WHAT IS ASKED
In every item below, change each "Tap" to "Touch" and write the lines out again with nothing else altered.

DATASET CONTENT

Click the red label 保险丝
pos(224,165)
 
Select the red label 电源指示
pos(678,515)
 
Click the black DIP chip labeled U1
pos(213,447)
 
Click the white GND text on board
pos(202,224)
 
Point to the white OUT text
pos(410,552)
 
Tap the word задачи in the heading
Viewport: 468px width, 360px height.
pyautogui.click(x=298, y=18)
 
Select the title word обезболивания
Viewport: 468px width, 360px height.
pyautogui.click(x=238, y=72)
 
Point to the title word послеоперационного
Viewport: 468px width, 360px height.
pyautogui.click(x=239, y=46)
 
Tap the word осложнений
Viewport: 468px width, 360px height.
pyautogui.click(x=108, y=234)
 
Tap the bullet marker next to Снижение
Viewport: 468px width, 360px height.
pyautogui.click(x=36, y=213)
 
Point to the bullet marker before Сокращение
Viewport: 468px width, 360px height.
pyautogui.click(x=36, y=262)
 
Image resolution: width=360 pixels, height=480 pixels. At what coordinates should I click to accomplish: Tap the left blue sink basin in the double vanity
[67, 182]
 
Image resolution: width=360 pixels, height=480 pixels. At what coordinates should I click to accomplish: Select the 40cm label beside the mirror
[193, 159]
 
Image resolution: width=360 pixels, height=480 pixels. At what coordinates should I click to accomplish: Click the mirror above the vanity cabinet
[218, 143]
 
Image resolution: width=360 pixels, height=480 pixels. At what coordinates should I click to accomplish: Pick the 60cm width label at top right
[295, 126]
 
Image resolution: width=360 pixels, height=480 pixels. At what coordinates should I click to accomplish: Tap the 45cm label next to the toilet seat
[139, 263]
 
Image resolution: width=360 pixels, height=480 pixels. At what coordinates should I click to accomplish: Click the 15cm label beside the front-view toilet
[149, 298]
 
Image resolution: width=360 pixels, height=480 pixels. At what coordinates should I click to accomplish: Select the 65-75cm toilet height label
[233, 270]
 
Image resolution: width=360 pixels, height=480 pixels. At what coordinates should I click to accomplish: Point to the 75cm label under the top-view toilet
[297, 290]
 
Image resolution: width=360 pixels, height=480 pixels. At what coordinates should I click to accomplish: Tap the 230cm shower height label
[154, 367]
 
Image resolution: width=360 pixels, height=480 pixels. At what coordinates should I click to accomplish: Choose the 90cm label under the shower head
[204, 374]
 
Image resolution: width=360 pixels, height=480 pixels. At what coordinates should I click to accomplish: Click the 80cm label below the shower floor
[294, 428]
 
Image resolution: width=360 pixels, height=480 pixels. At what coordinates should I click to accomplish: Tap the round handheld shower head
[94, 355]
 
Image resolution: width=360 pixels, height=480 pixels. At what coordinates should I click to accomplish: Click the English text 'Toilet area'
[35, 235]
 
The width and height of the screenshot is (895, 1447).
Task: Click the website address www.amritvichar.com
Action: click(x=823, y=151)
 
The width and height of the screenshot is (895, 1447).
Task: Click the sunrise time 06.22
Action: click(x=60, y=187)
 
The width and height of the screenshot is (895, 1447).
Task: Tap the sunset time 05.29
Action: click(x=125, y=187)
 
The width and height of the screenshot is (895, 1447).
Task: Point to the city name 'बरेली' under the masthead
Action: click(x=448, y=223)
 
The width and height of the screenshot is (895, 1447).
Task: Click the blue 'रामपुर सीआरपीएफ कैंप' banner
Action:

SOLVED EXERCISE
Click the red label 保险丝
pos(224,165)
 
Select the red label 电源指示
pos(678,515)
 
Click the black DIP chip labeled U1
pos(213,447)
 
Click the white GND text on board
pos(202,224)
 
Point to the white OUT text
pos(410,552)
 
Touch the word задачи in the heading
Viewport: 468px width, 360px height.
pyautogui.click(x=298, y=18)
 
Select the title word обезболивания
Viewport: 468px width, 360px height.
pyautogui.click(x=238, y=72)
 
Point to the title word послеоперационного
Viewport: 468px width, 360px height.
pyautogui.click(x=239, y=46)
 
Touch the word осложнений
Viewport: 468px width, 360px height.
pyautogui.click(x=108, y=234)
 
Touch the bullet marker next to Снижение
Viewport: 468px width, 360px height.
pyautogui.click(x=36, y=213)
 
Point to the bullet marker before Сокращение
Viewport: 468px width, 360px height.
pyautogui.click(x=36, y=262)
 
Image resolution: width=360 pixels, height=480 pixels. At what coordinates should I click to accomplish: Touch the left blue sink basin in the double vanity
[67, 182]
 
Image resolution: width=360 pixels, height=480 pixels. At what coordinates should I click to accomplish: Select the 40cm label beside the mirror
[193, 159]
 
Image resolution: width=360 pixels, height=480 pixels. At what coordinates should I click to accomplish: Click the mirror above the vanity cabinet
[218, 143]
 
Image resolution: width=360 pixels, height=480 pixels. At what coordinates should I click to accomplish: Pick the 60cm width label at top right
[295, 126]
 
Image resolution: width=360 pixels, height=480 pixels. At what coordinates should I click to accomplish: Touch the 45cm label next to the toilet seat
[139, 263]
 
Image resolution: width=360 pixels, height=480 pixels. At what coordinates should I click to accomplish: Click the 15cm label beside the front-view toilet
[149, 298]
 
Image resolution: width=360 pixels, height=480 pixels. At what coordinates should I click to accomplish: Select the 65-75cm toilet height label
[233, 270]
 
Image resolution: width=360 pixels, height=480 pixels. At what coordinates should I click to accomplish: Point to the 75cm label under the top-view toilet
[297, 290]
 
Image resolution: width=360 pixels, height=480 pixels. At what coordinates should I click to accomplish: Touch the 230cm shower height label
[154, 367]
 
Image resolution: width=360 pixels, height=480 pixels. At what coordinates should I click to accomplish: Choose the 90cm label under the shower head
[204, 374]
 
Image resolution: width=360 pixels, height=480 pixels. At what coordinates should I click to accomplish: Click the 80cm label below the shower floor
[294, 428]
 
Image resolution: width=360 pixels, height=480 pixels. At what coordinates should I click to accomplish: Touch the round handheld shower head
[94, 355]
 
Image resolution: width=360 pixels, height=480 pixels. At what coordinates should I click to accomplish: Click the English text 'Toilet area'
[35, 235]
 
The width and height of the screenshot is (895, 1447).
Task: Click the website address www.amritvichar.com
Action: click(x=823, y=151)
 
The width and height of the screenshot is (895, 1447).
Task: Click the sunrise time 06.22
Action: click(x=60, y=187)
 
The width and height of the screenshot is (895, 1447).
Task: Touch the sunset time 05.29
Action: click(x=125, y=187)
 
The width and height of the screenshot is (895, 1447).
Task: Point to the city name 'बरेली' under the masthead
Action: click(x=448, y=223)
 
The width and height of the screenshot is (895, 1447).
Task: Click the blue 'रामपुर सीआरपीएफ कैंप' banner
Action:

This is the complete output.